Let Me Paint You a Picture
Movies were made to be shared
Parental Accompaniment, Not for the Prudish
You never forget your first time, your first glimpse of onscreen nudity. No matter what age you might have been at the time, that initial frisson of sexualized imagery – 24-fps flesh in all its shame-lust glory – is seared into your mind, a milestone, a coming-of-age, a moment in your personal history that marks the inky-dark borderland between being a kid at the movies and being an adult at the cinema. My first time, though, was less titillating than terrifying, made all the more so by the fact that my father was sitting beside me, in the dark, on Friday, May 23, 1980 – the day Stanley Kubrick's riveting adaptation of Stephen King's The Shining opened.
I'd been a King freak for years, ever since reading the embossed, black-jacket paperback of 'Salem's Lot, and so, technically, I already knew what lurked in the Overlook Hotel's bad place, the dread Room 237. Kubrick trumps King here, outfitting the dying room with a ghastly mauve sofa (peekaboo!) and unmatching peacock carpet that positively screams psychoses galore. As Jack Nicholson, unhinged as haunted alkie-author-cum-bad-dad Jack Torrance, makes his way toward the suite's bathroom, I quailed in my chair, knowing what was coming. The art deco, morgue-green porcelain; the half-drawn shower curtain; the thing in the tub. It wasn't as I'd imagined it, though: Torrance, disheveled, clearly terrified, is glued to the spot as actress Lia Beldam, in her one and only role, pulls back the gauzy veil and steps out of the bath, languorous, blond, full-breasted, and troubling. Nicholson, predictably, wonderfully, leers.

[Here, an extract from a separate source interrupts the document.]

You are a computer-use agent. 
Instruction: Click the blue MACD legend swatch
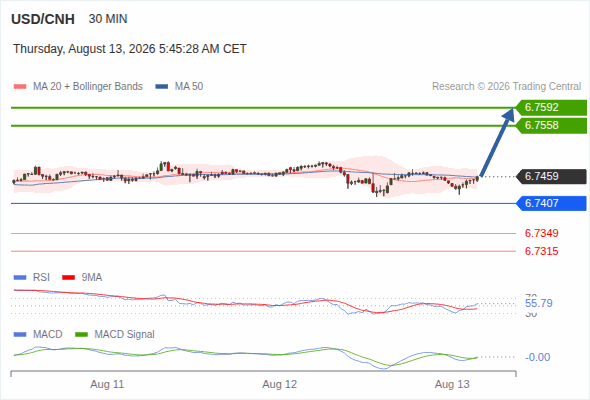tap(20, 335)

You're never, to the best of my knowledge, entirely comfortable watching a full-frontal nude image of the opposite sex with a parent onboard. But Kubrick knocked both my dad and me sideways into hell, as Beldam's beckoning fair one embraces Nicholson and transforms – accompanied all the while by the downward spiraling strings and shrieking brass of Rachel Elkind and Wendy Carlos' score – into the cackling, bloated corpse of aged Billie Gibson. Nicholson runs. The whole sequence is a masterpiece of dialogue-free filmmaking, a master class on how to build truly unnerving suspense, and a primer on why you should be careful which R-rated movies you beg your father to take you to on opening day. Upon exiting the theatre, my dad, a surgeon and longtime veteran of real-life death, remarked: "How 'bout that shower scene? That's just what a waterlogged body looks like, too!"
The Shining screens Tuesday, Aug. 2, 7pm, and Wednesday, Aug. 3, 9:10pm.